Mapping hypoxia-induced bioenergetic rearrangements and metabolic signaling by 18O-assisted 31P NMR and 1H NMR spectroscopy

Brief hypoxia or ischemia perturbs energy metabolism inducing paradoxically a stress-tolerant state, yet metabolic signals that trigger cytoprotection remain poorly understood. To evaluate bioenergetic rearrangements, control and hypoxic hearts were analyzed with 18O-assisted 31P NMR and 1H NMR spectroscopy.
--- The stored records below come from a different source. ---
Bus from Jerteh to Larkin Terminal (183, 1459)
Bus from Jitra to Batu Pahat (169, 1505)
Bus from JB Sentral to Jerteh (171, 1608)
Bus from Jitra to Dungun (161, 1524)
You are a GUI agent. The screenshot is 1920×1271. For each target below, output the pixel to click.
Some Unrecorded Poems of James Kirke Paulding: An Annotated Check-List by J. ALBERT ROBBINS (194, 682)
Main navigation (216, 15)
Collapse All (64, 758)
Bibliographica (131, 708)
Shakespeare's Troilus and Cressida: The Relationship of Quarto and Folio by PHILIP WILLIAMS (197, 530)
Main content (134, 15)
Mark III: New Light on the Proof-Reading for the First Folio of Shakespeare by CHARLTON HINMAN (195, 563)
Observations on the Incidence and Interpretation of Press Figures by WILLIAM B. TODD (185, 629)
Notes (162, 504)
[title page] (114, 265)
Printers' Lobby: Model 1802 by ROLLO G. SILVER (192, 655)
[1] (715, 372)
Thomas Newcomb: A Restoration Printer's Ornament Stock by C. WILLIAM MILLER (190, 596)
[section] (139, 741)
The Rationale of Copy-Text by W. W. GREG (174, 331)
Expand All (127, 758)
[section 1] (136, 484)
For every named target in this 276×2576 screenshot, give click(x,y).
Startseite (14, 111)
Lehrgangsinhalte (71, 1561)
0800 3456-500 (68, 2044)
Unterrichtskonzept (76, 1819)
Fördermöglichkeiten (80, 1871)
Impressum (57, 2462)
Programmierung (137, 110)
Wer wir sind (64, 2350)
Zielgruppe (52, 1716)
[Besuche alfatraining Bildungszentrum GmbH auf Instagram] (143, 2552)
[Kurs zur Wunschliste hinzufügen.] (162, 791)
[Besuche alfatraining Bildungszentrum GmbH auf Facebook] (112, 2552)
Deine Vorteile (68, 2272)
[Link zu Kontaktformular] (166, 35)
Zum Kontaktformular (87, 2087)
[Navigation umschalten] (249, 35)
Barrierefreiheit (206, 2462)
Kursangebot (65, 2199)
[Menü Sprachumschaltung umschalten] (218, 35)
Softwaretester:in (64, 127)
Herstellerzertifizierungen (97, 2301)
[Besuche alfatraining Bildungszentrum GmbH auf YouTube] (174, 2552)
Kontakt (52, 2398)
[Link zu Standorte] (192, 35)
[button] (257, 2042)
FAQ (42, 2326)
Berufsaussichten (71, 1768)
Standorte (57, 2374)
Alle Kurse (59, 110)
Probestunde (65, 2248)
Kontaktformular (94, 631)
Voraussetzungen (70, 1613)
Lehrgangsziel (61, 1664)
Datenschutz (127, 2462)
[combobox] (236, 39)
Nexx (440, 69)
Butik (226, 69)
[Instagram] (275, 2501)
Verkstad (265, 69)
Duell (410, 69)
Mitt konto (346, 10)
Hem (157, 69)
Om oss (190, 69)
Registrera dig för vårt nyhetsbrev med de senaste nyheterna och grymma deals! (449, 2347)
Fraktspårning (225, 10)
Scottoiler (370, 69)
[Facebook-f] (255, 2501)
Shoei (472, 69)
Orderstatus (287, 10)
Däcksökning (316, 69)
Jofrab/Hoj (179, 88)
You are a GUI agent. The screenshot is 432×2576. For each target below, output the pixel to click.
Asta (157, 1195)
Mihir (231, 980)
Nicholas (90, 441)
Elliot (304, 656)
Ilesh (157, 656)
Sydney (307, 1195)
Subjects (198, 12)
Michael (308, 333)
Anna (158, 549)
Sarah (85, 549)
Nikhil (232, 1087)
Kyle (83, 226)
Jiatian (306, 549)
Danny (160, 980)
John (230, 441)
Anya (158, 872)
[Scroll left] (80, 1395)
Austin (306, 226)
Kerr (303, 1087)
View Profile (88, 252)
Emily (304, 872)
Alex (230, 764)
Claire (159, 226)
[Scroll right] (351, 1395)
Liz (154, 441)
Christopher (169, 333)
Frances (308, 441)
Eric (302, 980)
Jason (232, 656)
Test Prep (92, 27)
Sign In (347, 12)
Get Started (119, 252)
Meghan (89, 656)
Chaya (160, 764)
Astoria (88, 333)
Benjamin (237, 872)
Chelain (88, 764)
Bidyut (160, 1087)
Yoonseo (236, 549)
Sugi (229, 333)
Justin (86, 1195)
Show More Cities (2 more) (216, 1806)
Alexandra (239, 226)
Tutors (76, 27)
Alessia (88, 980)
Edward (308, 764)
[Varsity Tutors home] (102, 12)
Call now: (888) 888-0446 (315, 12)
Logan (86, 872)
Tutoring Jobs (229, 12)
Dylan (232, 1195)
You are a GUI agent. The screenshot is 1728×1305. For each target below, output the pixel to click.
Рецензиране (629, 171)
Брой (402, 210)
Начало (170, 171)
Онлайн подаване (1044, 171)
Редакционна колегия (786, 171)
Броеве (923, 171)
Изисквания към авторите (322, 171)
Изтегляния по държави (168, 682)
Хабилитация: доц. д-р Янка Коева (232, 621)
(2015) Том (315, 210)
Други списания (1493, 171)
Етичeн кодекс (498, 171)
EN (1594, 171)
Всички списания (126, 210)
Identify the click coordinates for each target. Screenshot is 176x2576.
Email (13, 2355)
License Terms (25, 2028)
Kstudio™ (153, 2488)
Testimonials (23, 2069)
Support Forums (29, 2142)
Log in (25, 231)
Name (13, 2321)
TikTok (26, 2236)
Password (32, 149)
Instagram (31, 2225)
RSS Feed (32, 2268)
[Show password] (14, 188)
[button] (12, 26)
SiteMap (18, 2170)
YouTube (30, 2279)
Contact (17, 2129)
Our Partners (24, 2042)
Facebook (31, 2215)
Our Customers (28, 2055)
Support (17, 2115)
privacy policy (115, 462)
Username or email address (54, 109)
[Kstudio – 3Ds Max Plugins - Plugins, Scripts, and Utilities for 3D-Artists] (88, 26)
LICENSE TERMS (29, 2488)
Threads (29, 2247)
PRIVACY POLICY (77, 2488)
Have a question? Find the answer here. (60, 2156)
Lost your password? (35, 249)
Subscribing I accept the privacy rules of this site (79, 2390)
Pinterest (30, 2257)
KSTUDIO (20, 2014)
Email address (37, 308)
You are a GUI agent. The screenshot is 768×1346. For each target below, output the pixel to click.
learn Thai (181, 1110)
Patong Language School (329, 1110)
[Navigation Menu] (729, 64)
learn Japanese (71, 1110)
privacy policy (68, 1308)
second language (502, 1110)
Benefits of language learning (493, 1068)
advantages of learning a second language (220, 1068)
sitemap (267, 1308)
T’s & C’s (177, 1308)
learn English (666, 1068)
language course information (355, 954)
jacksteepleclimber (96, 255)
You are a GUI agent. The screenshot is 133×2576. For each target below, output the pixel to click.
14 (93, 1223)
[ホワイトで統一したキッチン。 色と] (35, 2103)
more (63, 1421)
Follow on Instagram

The 18O-induced isotope shift in the 31P NMR spectrum of CrP, betaADP and betaATP was used to quantify phosphotransfer fluxes through creatine kinase and adenylate kinase. This analysis was supplemented with determination of energetically relevant metabolites in the phosphomonoester (PME) region of 31P NMR spectra, and in both aromatic and aliphatic regions of 1H NMR spectra. In control conditions, creatine kinase was the major phosphotransfer pathway processing high-energy phosphoryls between sites of ATP consumption and ATP production. In hypoxia, creatine kinase flux was dramatically reduced with a compensatory increase in adenylate kinase flux, which supported heart energetics by regenerating and transferring beta- and gamma-phosphoryls of ATP. Activation of adenylate kinase led to a build-up of AMP, IMP and adenosine, molecules involved in cardioprotective signaling. 31P and 1H NMR spectral analysis further revealed NADH and H+ scavenging by alpha-glycerophosphate dehydrogenase (alphaGPDH) and lactate dehydrogenase contributing to maintained glycolysis under hypoxia. Hypoxia-induced accumulation of alpha-glycerophosphate and nucleoside 5'-monophosphates, through alphaGPDH and adenylate kinase reactions, respectively, was mapped within the increased PME signal in the 31P NMR spectrum. Thus, 18O-assisted 31P NMR combined with 1H NMR provide a powerful approach in capturing rearrangements in cardiac bioenergetics, and associated metabolic signaling that underlie the cardiac adaptive response to stress.